[whatwg] the cite element
Ian Hickson
ian at hixie.ch
Wed Aug 12 16:21:23 PDT 2009
On Mon, 3 Aug 2009, Erik Vorhes wrote:
> On Mon, Aug 3, 2009 at 6:29 AM, Ian Hickson <ian at hixie.ch> wrote:
> > Not all titles are citations, actually. For example, I've heard of the
> > /Pirates of Penzance/, but I'm not citing it, just mentioning it in
> > passing.
>
> No, that actually is a citation, whether you realize it or not. You are
> making reference to a musical and are therefore citing it, even in
> passing.
Your definition of "citation" is far looser than my dictionary's ("a
quotation from or reference to"). In fact your definition seems to be
basically the same as HTML5's -- a title of a work. Unless you think that
this should be valid use of <cite>:
<p>I picked up <cite>my favourite book</cite>, and put it next to
<cite>the painting I got from my aunt</cite>.</p>
I don't think that those references to works should use <cite>. Doing so
has zero benefit, as far as I can tell.
> > > See <http://www.four24.com/>; note near the top of the source:
> > > <blockquote id="verse" cite="John 4:24">...
> >
> > My statement stands, on the aggregate:
> >
> > On Mon, 27 Jul 2009, Philip Taylor wrote:
> > >
> > > See http://philip.html5.org/data/cite-attribute-values.txt for some
> > > data. (Looks like non-URI values are quite rare.)
>
> I agree that @cite is rarely used as anything other than a URI; I was
> attempting to demonstrate that even very recent uses of HTML don't
> necessarily "get" that it is for URIs (the site I referenced launched
> last month, as I recall).
Mistakes are common with HTML, sure.
> > While we're at it, Philip had other data:
> >
> > > Also maybe relevant: see http://philip.html5.org/data/cite.txt for
> > > some older data about <cite>. (Looks like non-title uses are very
> > > common.)
> >
> > This seems to support my point that <cite> is used for a whole variety
> > of purposes, like <em>, <i>, <q>, HTML4's <cite>, and HTML5's <cite>.
> > Very few, actually much fewer than I had remembered from my last look
> > at the data, are names of people, citations or otherwise.
>
> I actually took this information the other way, that there are indeed
> other uses for <cite> out there beyond titles.
I don't think anyone has argued otherwise.
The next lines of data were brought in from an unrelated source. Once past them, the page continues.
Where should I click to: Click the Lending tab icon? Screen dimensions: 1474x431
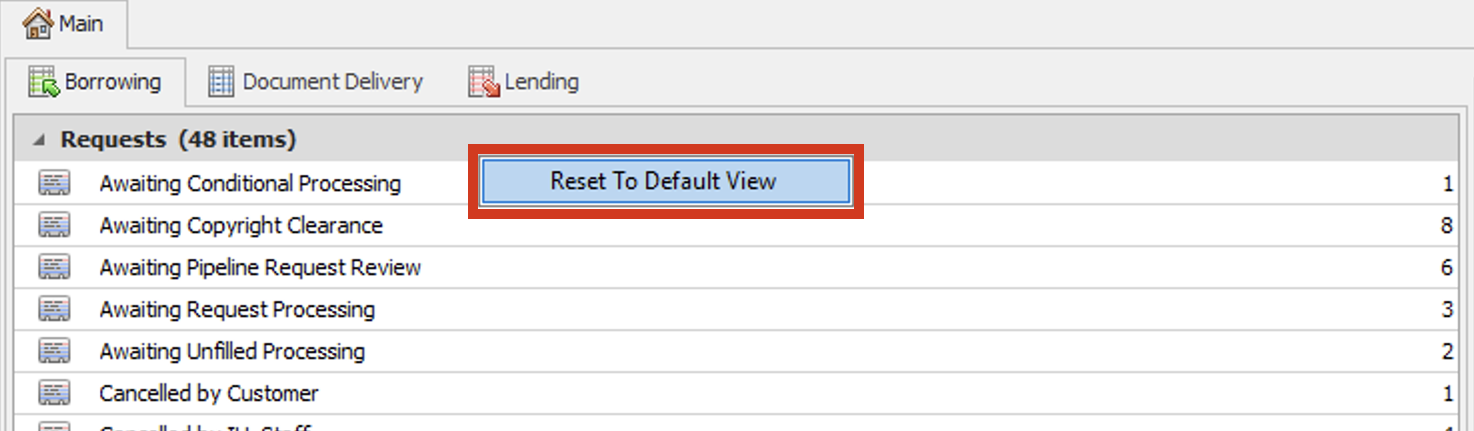483,82
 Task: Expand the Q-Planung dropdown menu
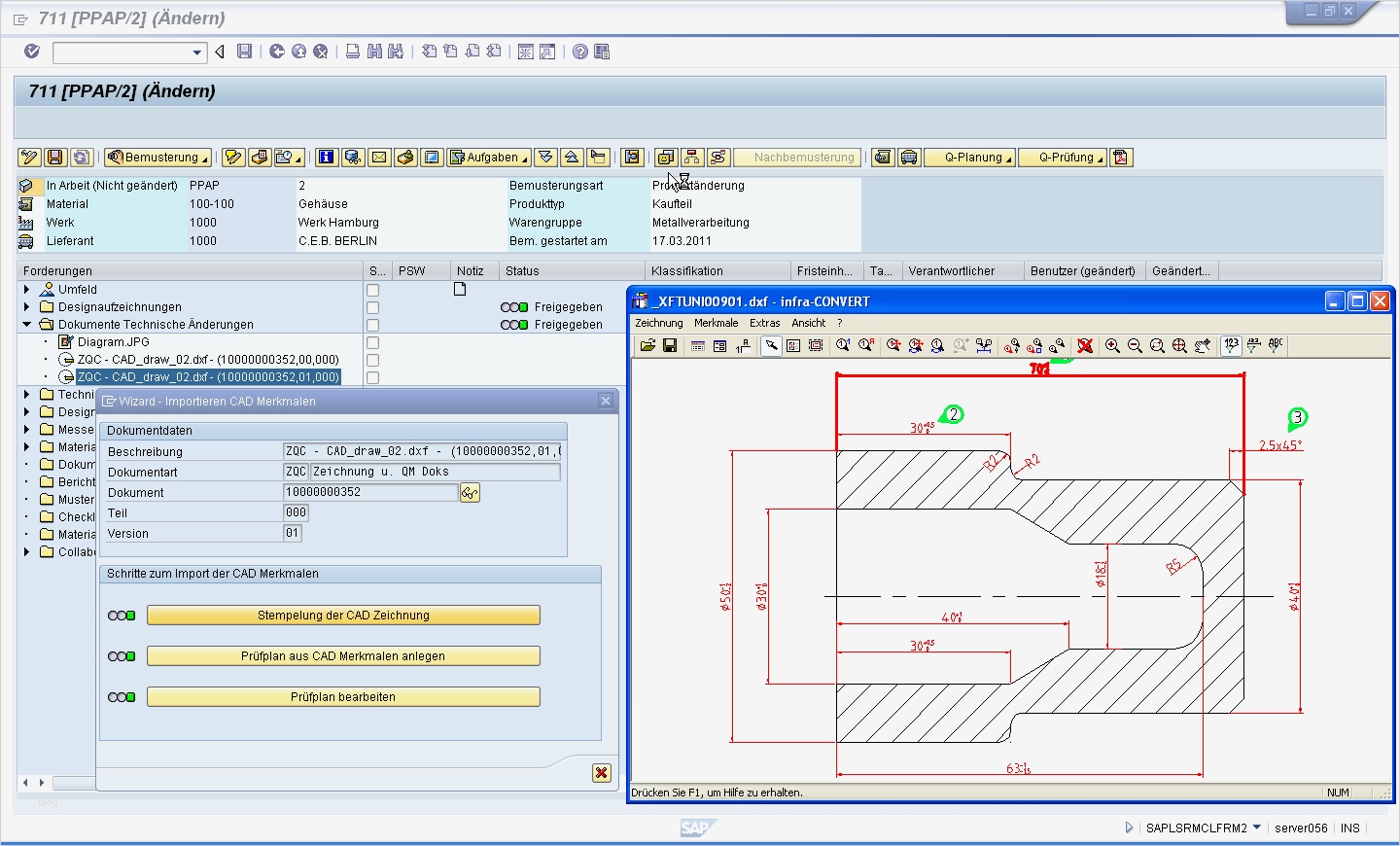click(x=972, y=158)
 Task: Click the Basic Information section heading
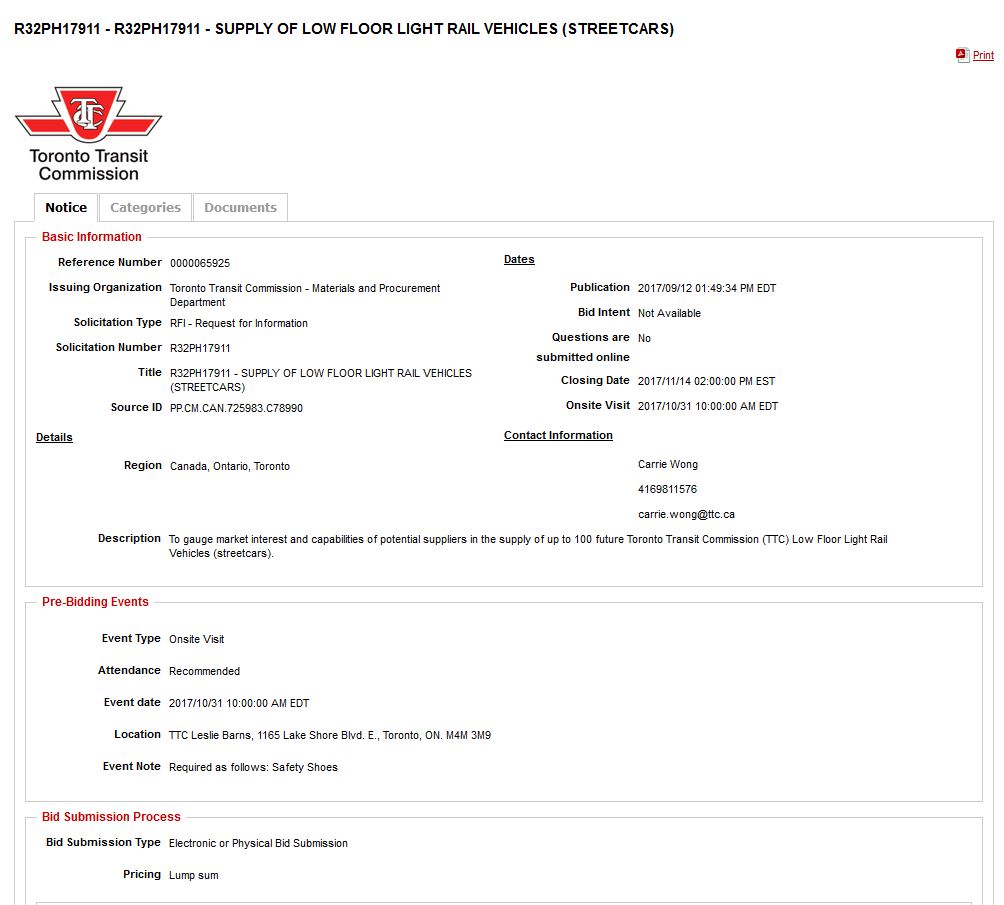click(92, 237)
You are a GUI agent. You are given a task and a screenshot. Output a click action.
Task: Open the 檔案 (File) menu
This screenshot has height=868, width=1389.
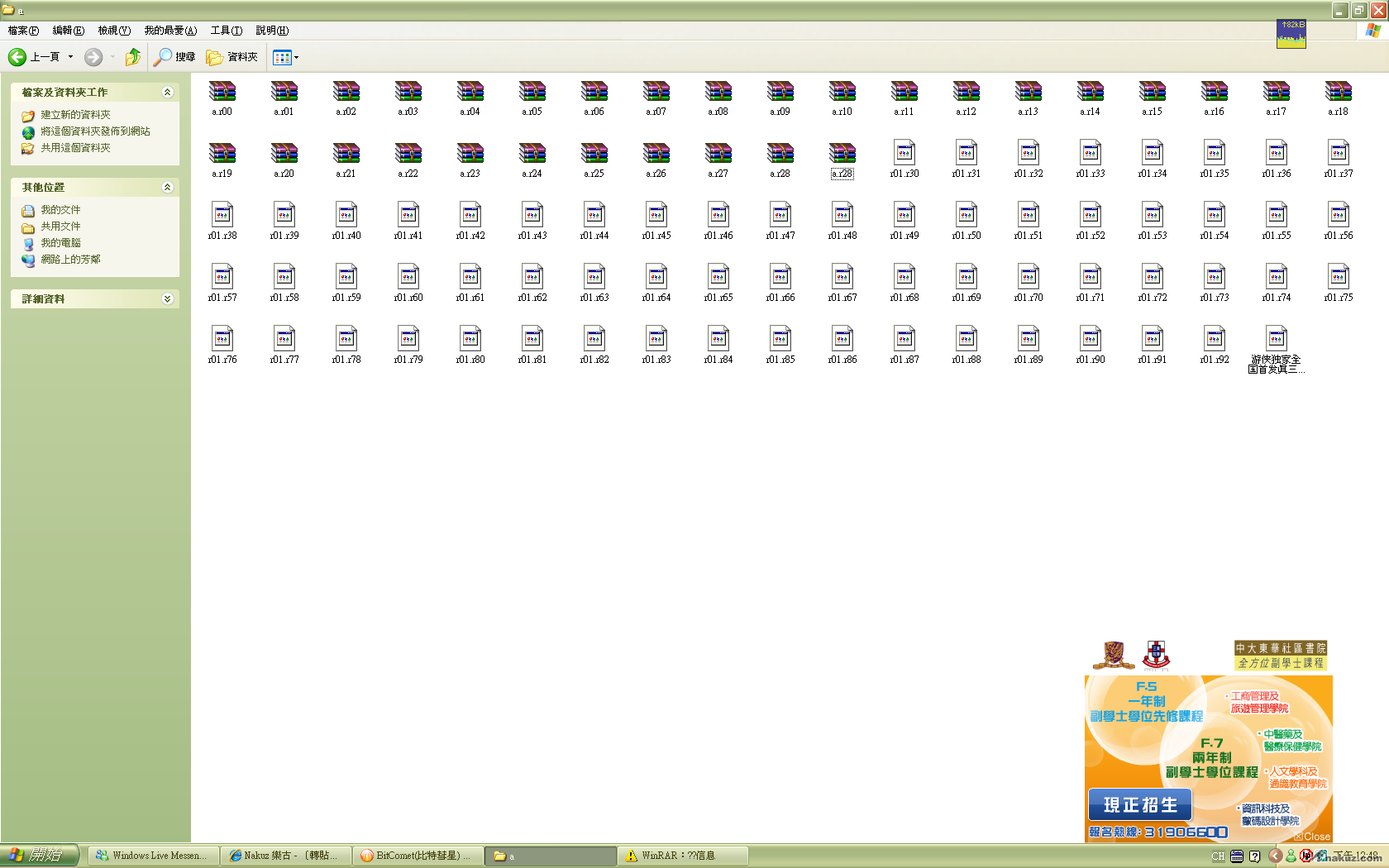click(x=23, y=31)
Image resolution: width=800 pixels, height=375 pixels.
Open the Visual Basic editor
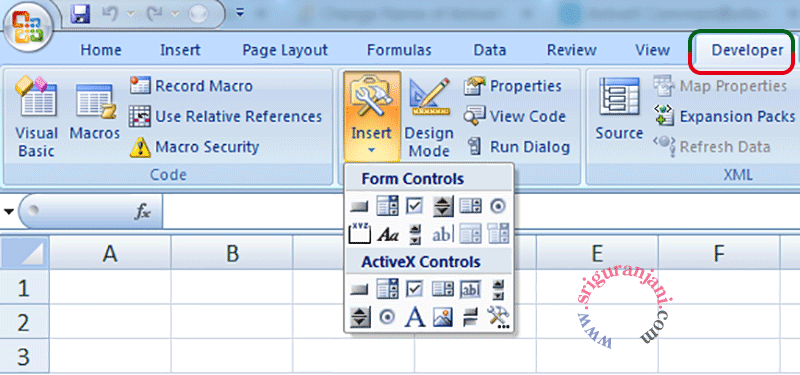[36, 116]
I've only argued that of the
uses that <cite> is put to, the only ones that are common but have no
other more appropriate elements (i.e. aren't flat out mistakes) are
citations and titles, and not people's names.
> > On Mon, 27 Jul 2009, Erik Vorhes wrote:
> > >
> > > > A new element wouldn't work in legacy UAs, so it wouldn't be as
> > > > compelling a solution. Also, <cite> is already being used for this
> > > > purpose.
> > >
> > > My preference would be for <cite> to retain the flexibility it has
> > > in pre-HTML5 specifications, which would include referencing titles.
> >
> > The flexibility doesn't seem as useful as limiting it to titles. What
> > is the problem solved by allowing names to be marked up in the same
> > manner as titles? The problem solved by allowing titles specifically
> > to be marked up is that titles are usually typographically offset from
> > the surrounding text in a distinctive fashion. This doesn't apply to
> > names. Reusing the same element for both encourages authors to use
> > <cite> for both which makes it harder for them to get the right
> > typographic effect, leading to a lower quality of typography overall.
> > I think this is a bad thing.
>
> This is not just about names. It allows other (non-title) text to be
> identified as a citation. If <cite> is identified as "title of work,"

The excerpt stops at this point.